Redpine pushes concurrent dual-band Wi-Fi into phones
Latest chipset combines gigabit 802.11ac standard in 5GHz with 11n and Bluetooth in 2.4GHz, at low power
Published: 17 April, 2012
Redpine Signals is pushing the new gigabit Wi-Fi standard, 802.11ac, into handsets, differentiating itself from the mainstream focus on home equipment. The company has announced its latest system-on-chip (SoC) which promises simultaneous dual-band support for 11ac in 5GHz and 802.11n/Bluetooth 4.0 in 2.4GHz. This claims 1.3Gbps peak PHY throughput at power levels suited to smartphones and tablets.
The RS9333 chipset incorporates Redpine's Quali-Fi 802.11ac technology, which supports 3x3 MIMO antenna arrays, and its ThreadArch multithreaded processor. The 3x3 11ac element, which delivers the peak data rate, can be reconfigured in software to support simultaneous 2x2 11ac in 5GHz and 1x1 11n in 2.4GHz, for greater flexibility.
Via ThreadArch, the RS9333 can run 11ac, 11n and BT4.0 concurrently while still keeping a free hardware thread available for offload of Layer 3 and application specific functions.

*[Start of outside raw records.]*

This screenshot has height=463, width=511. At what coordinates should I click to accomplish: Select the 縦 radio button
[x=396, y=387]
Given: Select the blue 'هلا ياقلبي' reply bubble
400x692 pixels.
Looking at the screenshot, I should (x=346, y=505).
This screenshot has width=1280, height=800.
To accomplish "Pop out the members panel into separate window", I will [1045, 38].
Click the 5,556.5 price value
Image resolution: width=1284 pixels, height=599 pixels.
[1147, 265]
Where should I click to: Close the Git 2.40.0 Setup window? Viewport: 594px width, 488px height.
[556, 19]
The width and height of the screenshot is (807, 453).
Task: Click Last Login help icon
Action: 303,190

Although the chip is mainly targeted at low power devices, it can also be included in home or enterprise routers, and provides PCI-e, USB and SDIO3.0 host interfaces.

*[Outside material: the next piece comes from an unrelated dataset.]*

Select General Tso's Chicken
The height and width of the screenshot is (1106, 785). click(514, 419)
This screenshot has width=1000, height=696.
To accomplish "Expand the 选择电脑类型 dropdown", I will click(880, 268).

"Concurrent dual-band is synonymous with large costs and high power today and is limited to high end routers. This is mainly due to the usage of two separate baseband chips one each for 2.4 and 5GHz and the associated costs of a high end network processor," said Redpine CEO Venkat Mattela in a statement. "With Quali-Fi RS9333 Redpine is spearheading the integration of concurrent dual-band into power, form factor and cost-sensitive products like smartphones, tablets and ultrabooks."
Reference designs will be available to customers in the third quarter, together with Redpine's OneBox software framework.
"Cloud-based services and multimedia streaming are increasing the demand for wireless bandwidth and QoS. These demands are pushing next generation Wi-Fi 802.11ac out of the crowded 2.4GHz spectrum and into the 5GHz band. Concurrent dual-band support enables 802.11ac to meet next generation requirements while providing backward compatibility with legacy 2.4GHz networks," said Linley Gwennap, principal analyst at The Linley Group, in a statement issued by Redpine.